Reading passage
◆ ◆ ◆
This study utilized computed tomography scans of patients with hepatic lesions from two data sources for segmentation and classification of liver disease: (1) a public dataset from patients of various cancer types (segmentation; n = 131) and (2) an institutional cohort of patients with SCLC (segmentation and classification; n = 86). We developed deep learning segmentation algorithms and compared their performance for automatically detecting liver lesions, evaluating the results with and without the inclusion of the SCLC cohort. Following segmentation in the SCLC cohort, radiomic features were extracted from the detected lesions, and least absolute shrinkage and selection operator regression was utilized to select features from a training cohort (80/20 split). Subsequently, we trained radiomics-based machine learning classifiers to stratify patients based on their NE tumor profile, defined as expression levels of a preselected gene set derived from bulk RNA sequencing or circulating free DNA chromatin immunoprecipitation sequencing.

RESULTS

Our liver lesion detection tool achieved lesion-based sensitivities of 66%–83% for the two datasets. In patients with mSCLC, the radiomics-based NE phenotype classifier distinguished patients as positive or negative for harboring NE-like liver metastasis phenotype with an area under the receiver operating characteristic curve of 0.73 and an F1 score of 0.88 in the testing cohort.

CONCLUSION

We demonstrate the potential of utilizing artificial intelligence (AI)-based platforms as clinical decision support systems, which could help clinicians determine treatment options for patients with SCLC based on their associated molecular tumor profile.

CLINICAL SIGNIFICANCE

Targeted therapy requires accurate molecular characterization of disease, which imaging and AI may aid in determining.

Keywords:

Computer vision, segmentation, neuroendocrine gene expression, radiomics, tumor classification, transcriptomics, molecular tumor profile

Main points

• The liver is a frequent site of metastases in small cell lung cancer, and artificial intelligence helps identify and segment tumors.

• The computed tomography (CT) imaging characteristics of liver lesions have a moderate correlation with neuroendocrine transcription factors.

• An end-to-end machine learning pipeline may help characterize the molecular profile of liver lesions in CT.
◆ ◆ ◆
[Items from a dataset]
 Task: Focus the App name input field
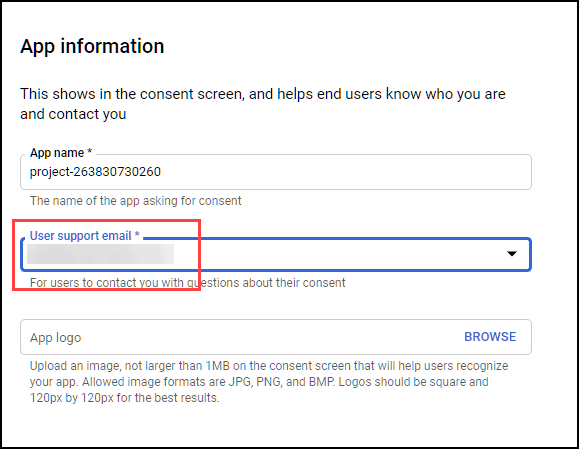[x=276, y=172]
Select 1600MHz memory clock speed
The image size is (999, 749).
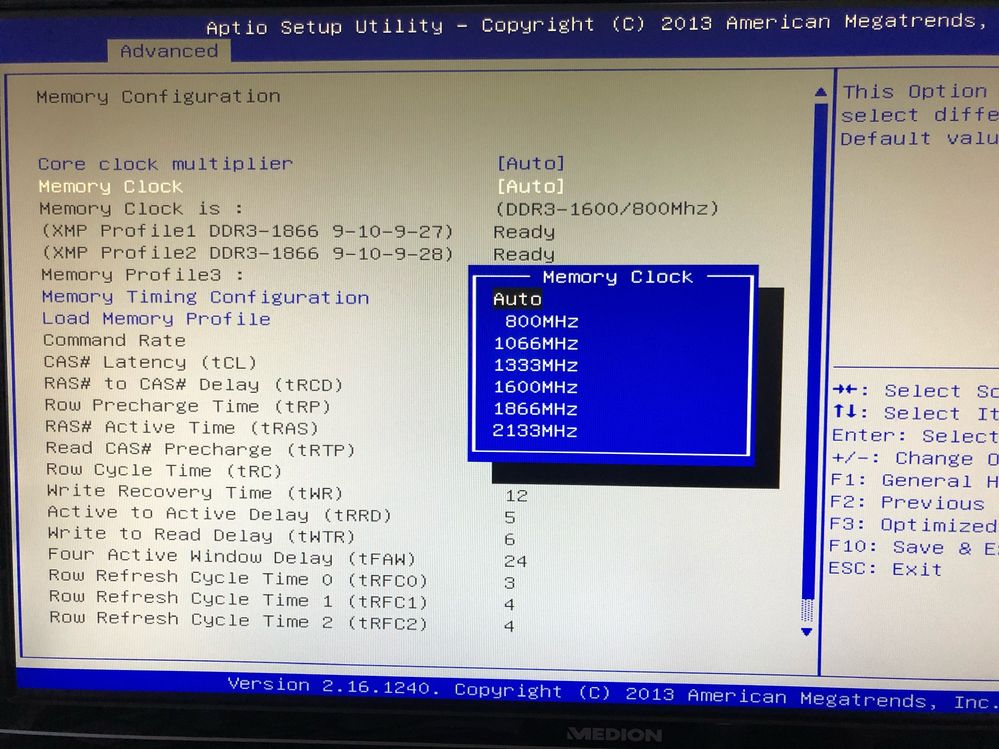coord(536,387)
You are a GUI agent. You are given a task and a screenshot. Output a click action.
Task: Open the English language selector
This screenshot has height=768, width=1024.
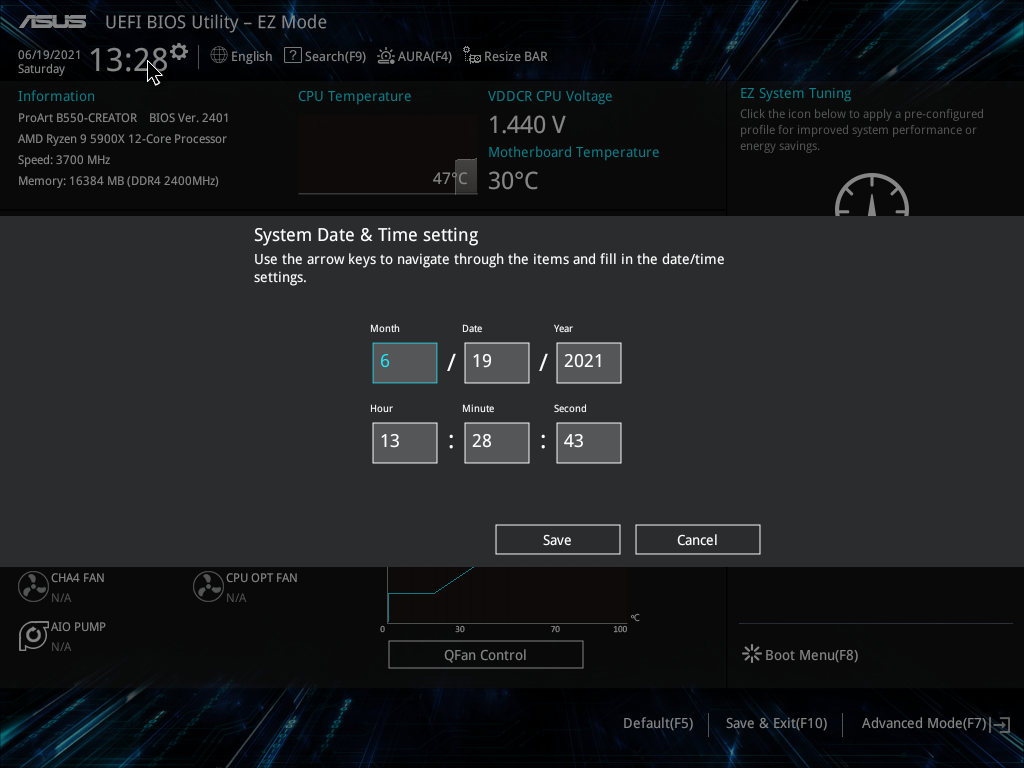coord(241,56)
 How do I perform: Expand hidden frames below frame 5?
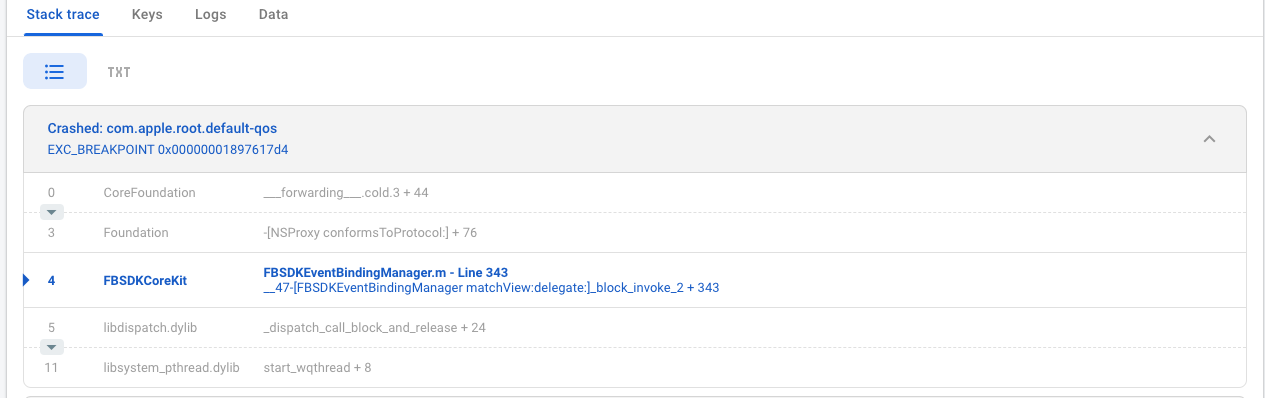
◆ ◆ ◆
Prompt
Answer these questions using the abstract on liver lesions in small cell lung cancer.
1. How many patients were in the public dataset used for segmentation?
2. What range of lesion-based sensitivities did the liver lesion detection tool achieve?
3. What F1 score did the NE phenotype classifier reach in the testing cohort?

Reply to the exercise
1. 131 patients.
2. 66%–83%.
3. 0.88.